The honest part: AI will confidently give you the wrong answer
This is the most important section. We asked Claude why cost-per-conversion had dropped sharply between two weeks. It produced plausible explanations — smart bidding exiting its learning phase, a new soft conversion action, a changed conversion goal. All wrong. It even mis-read a "page view" goal as a lead submission, which would have completely skewed the read.
The actual reason was a landing-page improvement that lifted conversion rate — something only a marketer with context would know to check. The lesson: an MCP is not a magic wand. Give it a definitive framework and rubric, and it's excellent at applying it fast. Hand it open-ended questions on a blank account and it will hallucinate a confident, wrong story. Always cross-reference its findings against the actual data, and tell it to save your corrected framework to memory so it doesn't repeat the mistake.
Quality Score: it found the landing-page problem
When we asked for a Quality Score breakdown, Claude correctly flagged that landing-page experience was red across the board — and identified why: the page lacked server-side rendering, so Google couldn't read it properly. Its remediation steps were standard but solid (audit Core Web Vitals, match ad headline to landing-page copy, trust signals above the fold, one clear CTA), plus pausing or rewriting the quality-score-1 keywords where the search term and ad didn't match. Useful, structured, fast.
MCP vs the Google Ads API — when to use which
For most accounts, the MCP is enough. If you're running at massive scale (tens of thousands of keywords) or want fully scripted, repeated jobs, building directly against the Google Ads API can be more token-efficient. But you can also engineer your prompts to stay lean, so token cost rarely needs to stop you from using the MCP for day-to-day audits.
MCP vs Google's built-in recommendations
Google's native suggestions are often generic — "switch on maximize conversions," "enable everything in PMax" — and tend to hand more control to the platform. An AI agent given your frameworks and account context can weigh those same suggestions the way an experienced marketer would: accept some, defer others, and explain the trade-off. That context is the difference.
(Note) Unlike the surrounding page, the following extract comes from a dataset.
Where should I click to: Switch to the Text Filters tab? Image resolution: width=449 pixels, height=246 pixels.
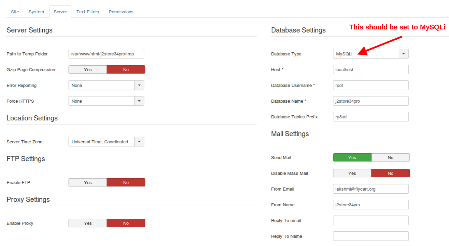87,12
Watch the full live walkthrough
The complete session — dashboard build, budget-leak catch, the cost-per-conversion back-and-forth, and the Quality Score audit — is on our YouTube. It's an honest, unedited look at what works and what doesn't.
The takeaway
AI won't replace your judgement — it removes the grunt work so your judgement goes further. The marketers who win with tools like the Google Ads MCP are the ones who bring a sharp framework and verify what the model says. If you want to learn to set this up and build your own audit skill, that's exactly what we teach in Claude Code for Marketers.
FAQ
Is the Google Ads MCP free?
The MCP code is free (Google's official GitHub repo), but you host it yourself — for example on Google Cloud Run — and you need an MCC (manager) account with API access to generate the token.
Can the Google Ads MCP change my campaigns?
No. The official Google Ads MCP is read-only — built for audits and analysis. Making changes requires using the Google Ads API directly, which has its own approval process.
Do I need to know how to code?
Hosting the connector is a one-time technical step. Once it's connected, you run the entire audit through natural-language prompts — no coding.